Task instructions. Answer with the number of lines in the records that contain "computer" and with nothing else.
%%
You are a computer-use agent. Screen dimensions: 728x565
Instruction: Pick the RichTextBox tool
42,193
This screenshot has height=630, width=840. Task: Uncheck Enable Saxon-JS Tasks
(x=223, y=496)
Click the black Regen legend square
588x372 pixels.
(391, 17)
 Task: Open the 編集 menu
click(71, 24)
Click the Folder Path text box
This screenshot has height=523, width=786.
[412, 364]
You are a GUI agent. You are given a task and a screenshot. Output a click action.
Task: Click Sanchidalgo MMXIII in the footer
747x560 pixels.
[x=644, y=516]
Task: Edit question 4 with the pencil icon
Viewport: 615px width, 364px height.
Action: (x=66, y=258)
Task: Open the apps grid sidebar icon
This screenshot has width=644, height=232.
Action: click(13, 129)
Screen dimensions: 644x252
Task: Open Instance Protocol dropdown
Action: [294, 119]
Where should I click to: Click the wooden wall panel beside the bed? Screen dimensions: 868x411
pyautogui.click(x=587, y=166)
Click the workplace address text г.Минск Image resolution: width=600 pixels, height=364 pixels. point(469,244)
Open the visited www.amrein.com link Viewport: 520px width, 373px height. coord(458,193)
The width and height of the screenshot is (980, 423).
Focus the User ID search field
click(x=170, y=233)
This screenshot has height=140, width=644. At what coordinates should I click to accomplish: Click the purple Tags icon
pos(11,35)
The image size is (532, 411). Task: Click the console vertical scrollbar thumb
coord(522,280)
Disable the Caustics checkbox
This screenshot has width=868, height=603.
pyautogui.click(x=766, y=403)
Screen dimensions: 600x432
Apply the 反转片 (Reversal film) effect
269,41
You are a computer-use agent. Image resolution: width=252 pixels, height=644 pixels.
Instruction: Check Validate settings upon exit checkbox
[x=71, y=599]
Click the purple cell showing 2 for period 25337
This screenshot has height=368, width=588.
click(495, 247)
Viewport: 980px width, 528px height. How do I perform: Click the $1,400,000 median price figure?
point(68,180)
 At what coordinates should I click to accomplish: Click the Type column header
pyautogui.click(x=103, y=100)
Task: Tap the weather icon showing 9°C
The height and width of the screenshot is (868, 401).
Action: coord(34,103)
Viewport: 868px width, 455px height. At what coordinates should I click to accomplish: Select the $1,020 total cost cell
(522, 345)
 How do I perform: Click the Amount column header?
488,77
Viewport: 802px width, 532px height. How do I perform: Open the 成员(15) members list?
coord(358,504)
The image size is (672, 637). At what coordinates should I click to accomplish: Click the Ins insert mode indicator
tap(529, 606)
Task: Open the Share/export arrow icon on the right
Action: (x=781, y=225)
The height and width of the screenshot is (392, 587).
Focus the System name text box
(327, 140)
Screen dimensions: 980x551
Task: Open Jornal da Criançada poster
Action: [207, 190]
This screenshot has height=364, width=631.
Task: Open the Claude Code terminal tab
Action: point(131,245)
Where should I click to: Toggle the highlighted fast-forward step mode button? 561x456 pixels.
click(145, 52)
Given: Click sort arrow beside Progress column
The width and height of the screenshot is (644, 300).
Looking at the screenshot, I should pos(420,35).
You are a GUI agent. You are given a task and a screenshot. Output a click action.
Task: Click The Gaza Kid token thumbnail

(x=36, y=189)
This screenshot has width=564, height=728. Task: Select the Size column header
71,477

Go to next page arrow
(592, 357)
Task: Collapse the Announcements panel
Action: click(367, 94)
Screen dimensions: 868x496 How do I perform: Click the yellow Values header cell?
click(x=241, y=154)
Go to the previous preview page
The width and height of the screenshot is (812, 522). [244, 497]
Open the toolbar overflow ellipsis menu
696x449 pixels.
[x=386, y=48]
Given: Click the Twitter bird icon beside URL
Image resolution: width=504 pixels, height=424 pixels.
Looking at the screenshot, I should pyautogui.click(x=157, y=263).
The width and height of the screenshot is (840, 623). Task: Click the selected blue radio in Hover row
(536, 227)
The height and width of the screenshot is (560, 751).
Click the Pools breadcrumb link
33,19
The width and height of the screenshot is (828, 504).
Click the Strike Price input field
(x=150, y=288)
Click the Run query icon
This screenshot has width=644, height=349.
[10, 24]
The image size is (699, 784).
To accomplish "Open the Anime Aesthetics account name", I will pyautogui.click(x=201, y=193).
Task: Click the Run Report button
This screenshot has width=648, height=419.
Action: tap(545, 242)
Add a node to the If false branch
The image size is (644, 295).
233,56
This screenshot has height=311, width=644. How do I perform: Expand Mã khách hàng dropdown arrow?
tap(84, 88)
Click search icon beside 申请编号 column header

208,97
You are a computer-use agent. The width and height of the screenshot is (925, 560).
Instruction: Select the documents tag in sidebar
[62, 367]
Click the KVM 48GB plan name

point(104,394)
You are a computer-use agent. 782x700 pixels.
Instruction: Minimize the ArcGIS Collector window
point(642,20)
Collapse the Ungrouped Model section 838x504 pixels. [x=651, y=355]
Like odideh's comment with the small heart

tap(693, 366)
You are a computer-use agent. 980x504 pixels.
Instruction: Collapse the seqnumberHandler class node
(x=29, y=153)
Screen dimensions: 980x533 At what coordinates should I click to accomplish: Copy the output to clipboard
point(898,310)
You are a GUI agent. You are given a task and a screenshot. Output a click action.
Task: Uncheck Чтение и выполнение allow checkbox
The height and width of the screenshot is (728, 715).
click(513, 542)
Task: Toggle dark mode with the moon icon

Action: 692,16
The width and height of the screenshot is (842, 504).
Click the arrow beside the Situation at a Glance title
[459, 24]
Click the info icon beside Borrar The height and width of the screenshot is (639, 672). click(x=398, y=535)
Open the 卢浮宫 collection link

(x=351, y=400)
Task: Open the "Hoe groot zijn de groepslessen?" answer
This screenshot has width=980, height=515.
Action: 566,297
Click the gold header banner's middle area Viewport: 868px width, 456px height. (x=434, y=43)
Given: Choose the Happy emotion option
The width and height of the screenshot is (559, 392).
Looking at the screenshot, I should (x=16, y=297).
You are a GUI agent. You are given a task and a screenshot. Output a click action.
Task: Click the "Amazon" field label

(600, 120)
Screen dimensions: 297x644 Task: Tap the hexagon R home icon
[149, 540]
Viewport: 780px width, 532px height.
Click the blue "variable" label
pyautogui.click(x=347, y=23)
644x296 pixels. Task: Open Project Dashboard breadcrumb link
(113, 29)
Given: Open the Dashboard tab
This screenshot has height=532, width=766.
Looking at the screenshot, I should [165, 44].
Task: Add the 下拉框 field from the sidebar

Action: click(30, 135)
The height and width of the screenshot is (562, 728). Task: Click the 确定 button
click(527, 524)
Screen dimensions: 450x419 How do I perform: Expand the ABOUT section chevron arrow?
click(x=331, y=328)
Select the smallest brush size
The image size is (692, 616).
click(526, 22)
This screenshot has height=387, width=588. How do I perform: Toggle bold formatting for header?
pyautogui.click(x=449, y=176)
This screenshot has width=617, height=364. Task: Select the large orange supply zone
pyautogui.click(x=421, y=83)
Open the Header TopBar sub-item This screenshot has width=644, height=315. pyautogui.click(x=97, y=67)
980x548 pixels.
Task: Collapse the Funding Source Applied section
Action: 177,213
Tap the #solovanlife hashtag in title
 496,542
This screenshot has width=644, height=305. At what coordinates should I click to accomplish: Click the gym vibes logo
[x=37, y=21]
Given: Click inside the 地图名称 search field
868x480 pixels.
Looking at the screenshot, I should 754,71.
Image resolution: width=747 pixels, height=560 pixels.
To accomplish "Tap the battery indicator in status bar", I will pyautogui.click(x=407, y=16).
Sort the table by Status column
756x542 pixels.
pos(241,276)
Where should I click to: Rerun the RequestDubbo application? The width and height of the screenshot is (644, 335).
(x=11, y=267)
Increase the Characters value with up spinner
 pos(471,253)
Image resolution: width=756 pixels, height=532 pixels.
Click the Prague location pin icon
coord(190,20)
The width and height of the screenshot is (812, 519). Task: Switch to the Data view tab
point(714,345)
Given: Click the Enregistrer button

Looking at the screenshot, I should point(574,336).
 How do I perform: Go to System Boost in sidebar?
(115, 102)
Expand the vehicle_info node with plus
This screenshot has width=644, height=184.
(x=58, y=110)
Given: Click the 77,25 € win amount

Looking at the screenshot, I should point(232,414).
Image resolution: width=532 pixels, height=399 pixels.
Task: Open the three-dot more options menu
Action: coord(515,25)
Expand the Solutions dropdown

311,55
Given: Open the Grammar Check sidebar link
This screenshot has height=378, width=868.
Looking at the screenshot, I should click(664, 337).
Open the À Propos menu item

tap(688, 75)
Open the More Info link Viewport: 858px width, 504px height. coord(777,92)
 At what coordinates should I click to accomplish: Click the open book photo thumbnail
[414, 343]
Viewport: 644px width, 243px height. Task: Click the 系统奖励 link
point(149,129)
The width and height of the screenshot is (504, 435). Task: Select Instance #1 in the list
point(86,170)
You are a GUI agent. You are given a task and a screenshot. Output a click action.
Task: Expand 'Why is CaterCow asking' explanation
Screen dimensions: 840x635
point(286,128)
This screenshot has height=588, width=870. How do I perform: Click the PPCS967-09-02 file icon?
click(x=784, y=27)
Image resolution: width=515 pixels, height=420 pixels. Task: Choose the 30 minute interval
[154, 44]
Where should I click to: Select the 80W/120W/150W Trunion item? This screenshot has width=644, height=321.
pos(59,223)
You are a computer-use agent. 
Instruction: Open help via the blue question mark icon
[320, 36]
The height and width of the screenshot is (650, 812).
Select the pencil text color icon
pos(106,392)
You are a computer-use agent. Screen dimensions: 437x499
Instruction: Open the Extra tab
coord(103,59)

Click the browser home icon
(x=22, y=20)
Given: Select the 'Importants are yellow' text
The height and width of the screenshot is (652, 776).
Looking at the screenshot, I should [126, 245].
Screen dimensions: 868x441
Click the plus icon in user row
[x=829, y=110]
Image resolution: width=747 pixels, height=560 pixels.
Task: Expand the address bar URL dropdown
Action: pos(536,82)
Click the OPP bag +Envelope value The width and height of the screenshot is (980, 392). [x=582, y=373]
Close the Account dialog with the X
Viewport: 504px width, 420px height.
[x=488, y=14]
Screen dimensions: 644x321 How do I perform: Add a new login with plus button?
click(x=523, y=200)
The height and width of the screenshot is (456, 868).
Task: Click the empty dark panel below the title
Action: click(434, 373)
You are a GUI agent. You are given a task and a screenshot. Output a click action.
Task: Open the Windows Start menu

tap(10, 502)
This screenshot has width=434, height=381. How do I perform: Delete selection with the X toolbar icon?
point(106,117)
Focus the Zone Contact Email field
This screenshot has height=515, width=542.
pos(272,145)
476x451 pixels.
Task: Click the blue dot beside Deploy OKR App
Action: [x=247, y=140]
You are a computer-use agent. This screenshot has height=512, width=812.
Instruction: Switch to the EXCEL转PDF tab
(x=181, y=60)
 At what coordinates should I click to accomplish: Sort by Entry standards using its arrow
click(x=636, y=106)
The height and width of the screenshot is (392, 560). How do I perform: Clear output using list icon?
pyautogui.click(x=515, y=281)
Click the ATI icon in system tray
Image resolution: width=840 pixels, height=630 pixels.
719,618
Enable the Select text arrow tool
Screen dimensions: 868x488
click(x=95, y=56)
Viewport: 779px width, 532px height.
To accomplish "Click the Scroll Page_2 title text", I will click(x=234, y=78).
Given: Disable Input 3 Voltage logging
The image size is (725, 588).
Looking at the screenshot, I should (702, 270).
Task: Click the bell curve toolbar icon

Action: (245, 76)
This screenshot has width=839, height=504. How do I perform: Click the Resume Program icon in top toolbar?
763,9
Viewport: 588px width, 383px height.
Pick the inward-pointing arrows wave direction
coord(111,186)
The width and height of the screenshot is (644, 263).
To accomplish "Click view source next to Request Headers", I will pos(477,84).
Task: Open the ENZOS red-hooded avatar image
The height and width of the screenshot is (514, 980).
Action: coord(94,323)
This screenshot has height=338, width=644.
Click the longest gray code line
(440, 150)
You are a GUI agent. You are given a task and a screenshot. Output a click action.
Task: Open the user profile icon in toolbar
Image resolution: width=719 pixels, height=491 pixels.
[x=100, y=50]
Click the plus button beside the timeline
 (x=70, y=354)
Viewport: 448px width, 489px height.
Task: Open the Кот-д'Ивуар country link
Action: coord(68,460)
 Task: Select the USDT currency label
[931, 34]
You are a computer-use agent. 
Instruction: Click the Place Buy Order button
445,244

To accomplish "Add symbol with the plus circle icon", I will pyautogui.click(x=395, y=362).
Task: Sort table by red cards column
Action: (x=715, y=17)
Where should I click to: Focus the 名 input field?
%%
Solution. 9